[Exercise details]:
Some lines in the material below hold the word "computer". Copy all of them.

[Task material]:
• • • • •
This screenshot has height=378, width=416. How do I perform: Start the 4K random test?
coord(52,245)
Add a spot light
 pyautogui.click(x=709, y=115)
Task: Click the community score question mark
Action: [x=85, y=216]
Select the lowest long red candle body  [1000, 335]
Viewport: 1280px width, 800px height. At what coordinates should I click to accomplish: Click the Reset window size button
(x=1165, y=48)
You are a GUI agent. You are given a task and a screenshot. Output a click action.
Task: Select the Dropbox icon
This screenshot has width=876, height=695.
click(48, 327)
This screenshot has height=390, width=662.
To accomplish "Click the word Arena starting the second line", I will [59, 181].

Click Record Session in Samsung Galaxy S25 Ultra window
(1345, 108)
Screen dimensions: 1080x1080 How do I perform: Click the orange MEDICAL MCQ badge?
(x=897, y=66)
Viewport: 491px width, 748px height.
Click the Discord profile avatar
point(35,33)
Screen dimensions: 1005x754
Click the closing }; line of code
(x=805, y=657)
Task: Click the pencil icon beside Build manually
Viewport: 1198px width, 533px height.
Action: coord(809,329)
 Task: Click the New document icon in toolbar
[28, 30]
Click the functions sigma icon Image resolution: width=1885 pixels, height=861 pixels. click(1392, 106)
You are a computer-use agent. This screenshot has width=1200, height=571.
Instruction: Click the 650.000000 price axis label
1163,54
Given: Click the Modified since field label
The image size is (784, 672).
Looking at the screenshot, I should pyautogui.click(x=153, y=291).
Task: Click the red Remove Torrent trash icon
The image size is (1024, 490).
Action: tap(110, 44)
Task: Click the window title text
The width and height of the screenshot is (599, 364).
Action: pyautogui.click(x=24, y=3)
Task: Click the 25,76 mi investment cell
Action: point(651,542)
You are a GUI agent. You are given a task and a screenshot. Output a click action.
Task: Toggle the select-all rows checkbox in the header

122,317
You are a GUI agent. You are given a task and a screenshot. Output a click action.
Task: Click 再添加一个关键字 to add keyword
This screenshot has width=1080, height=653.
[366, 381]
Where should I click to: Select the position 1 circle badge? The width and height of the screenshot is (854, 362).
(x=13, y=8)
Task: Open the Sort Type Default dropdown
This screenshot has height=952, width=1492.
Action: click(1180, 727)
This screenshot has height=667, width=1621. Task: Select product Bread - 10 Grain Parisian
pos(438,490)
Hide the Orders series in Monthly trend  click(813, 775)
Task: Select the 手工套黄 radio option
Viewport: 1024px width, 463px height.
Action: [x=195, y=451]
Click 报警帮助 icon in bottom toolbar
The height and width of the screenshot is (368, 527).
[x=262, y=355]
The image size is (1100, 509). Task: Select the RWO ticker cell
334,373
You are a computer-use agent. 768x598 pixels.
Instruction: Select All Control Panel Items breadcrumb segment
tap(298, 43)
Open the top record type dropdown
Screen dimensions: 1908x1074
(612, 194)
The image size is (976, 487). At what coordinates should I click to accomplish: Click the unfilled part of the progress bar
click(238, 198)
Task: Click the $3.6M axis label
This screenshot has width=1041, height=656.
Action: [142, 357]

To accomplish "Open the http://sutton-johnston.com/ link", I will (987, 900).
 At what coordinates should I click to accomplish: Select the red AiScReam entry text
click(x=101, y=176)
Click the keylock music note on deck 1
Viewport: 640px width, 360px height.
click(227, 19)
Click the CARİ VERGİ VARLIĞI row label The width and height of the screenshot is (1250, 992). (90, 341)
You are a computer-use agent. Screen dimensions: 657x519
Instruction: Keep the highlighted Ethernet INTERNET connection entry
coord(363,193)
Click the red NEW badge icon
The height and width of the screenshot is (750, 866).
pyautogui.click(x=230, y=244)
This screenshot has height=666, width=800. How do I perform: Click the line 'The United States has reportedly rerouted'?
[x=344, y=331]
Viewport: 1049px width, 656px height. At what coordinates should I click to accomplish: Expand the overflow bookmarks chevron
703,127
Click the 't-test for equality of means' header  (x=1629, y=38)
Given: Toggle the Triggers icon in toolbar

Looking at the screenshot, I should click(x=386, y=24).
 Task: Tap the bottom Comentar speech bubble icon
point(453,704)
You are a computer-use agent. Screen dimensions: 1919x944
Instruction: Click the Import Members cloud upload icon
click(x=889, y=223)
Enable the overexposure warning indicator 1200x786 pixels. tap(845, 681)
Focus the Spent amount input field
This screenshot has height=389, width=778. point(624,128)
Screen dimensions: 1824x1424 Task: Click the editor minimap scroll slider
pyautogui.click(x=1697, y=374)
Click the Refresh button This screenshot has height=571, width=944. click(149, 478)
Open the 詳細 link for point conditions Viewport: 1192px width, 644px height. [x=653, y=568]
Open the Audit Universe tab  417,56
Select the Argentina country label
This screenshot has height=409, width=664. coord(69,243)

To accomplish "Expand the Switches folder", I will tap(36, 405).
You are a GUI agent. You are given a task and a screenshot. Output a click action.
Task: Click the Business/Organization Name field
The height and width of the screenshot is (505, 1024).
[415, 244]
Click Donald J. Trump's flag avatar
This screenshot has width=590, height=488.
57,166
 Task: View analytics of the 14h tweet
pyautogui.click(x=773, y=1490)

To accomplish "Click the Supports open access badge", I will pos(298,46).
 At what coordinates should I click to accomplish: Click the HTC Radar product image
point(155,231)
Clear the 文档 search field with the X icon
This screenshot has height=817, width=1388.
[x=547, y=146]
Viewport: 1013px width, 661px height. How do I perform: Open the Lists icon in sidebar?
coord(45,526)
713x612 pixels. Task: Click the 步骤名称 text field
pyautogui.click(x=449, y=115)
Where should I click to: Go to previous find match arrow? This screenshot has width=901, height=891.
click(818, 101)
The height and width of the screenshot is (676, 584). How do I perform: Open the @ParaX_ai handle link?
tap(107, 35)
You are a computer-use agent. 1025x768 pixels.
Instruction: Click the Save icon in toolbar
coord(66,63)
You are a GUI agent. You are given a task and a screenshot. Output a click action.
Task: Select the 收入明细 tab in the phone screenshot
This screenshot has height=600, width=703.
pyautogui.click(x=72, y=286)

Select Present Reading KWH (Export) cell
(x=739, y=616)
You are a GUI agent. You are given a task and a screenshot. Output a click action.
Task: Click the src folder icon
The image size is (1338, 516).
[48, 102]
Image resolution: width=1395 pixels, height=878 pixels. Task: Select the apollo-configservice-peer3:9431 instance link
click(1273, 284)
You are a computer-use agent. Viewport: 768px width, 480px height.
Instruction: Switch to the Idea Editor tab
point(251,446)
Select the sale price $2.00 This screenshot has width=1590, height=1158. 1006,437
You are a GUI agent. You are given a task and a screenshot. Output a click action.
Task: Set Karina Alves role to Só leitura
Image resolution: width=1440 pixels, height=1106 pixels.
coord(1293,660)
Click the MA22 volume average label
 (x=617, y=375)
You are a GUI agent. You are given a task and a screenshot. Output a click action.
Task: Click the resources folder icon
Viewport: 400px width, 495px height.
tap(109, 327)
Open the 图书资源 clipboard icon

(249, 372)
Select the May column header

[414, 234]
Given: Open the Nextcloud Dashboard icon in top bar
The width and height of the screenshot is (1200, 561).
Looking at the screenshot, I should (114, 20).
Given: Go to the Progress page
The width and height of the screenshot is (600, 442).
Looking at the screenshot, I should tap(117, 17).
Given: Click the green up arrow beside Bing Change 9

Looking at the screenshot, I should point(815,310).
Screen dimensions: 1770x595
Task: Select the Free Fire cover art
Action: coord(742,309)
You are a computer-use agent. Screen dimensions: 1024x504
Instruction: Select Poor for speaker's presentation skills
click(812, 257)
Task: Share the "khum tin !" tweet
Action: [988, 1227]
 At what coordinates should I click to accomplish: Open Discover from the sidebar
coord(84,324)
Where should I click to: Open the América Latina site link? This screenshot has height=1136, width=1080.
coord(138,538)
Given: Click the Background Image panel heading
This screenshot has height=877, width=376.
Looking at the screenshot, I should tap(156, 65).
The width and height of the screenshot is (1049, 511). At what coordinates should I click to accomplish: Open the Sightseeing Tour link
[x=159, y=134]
• • • • •
[Exercise answer]:
You are a computer-use agent. This screenshot has width=1200, height=571.
You are a computer-use agent. 768x598 pixels.
You are a computer-use agent. Screen dimensions: 657x519
You are a computer-use agent. Screen dimensions: 1919x944
You are a computer-use agent. 1025x768 pixels.
You are a computer-use agent. Viewport: 768px width, 480px height.
You are a computer-use agent. Screen dimensions: 1024x504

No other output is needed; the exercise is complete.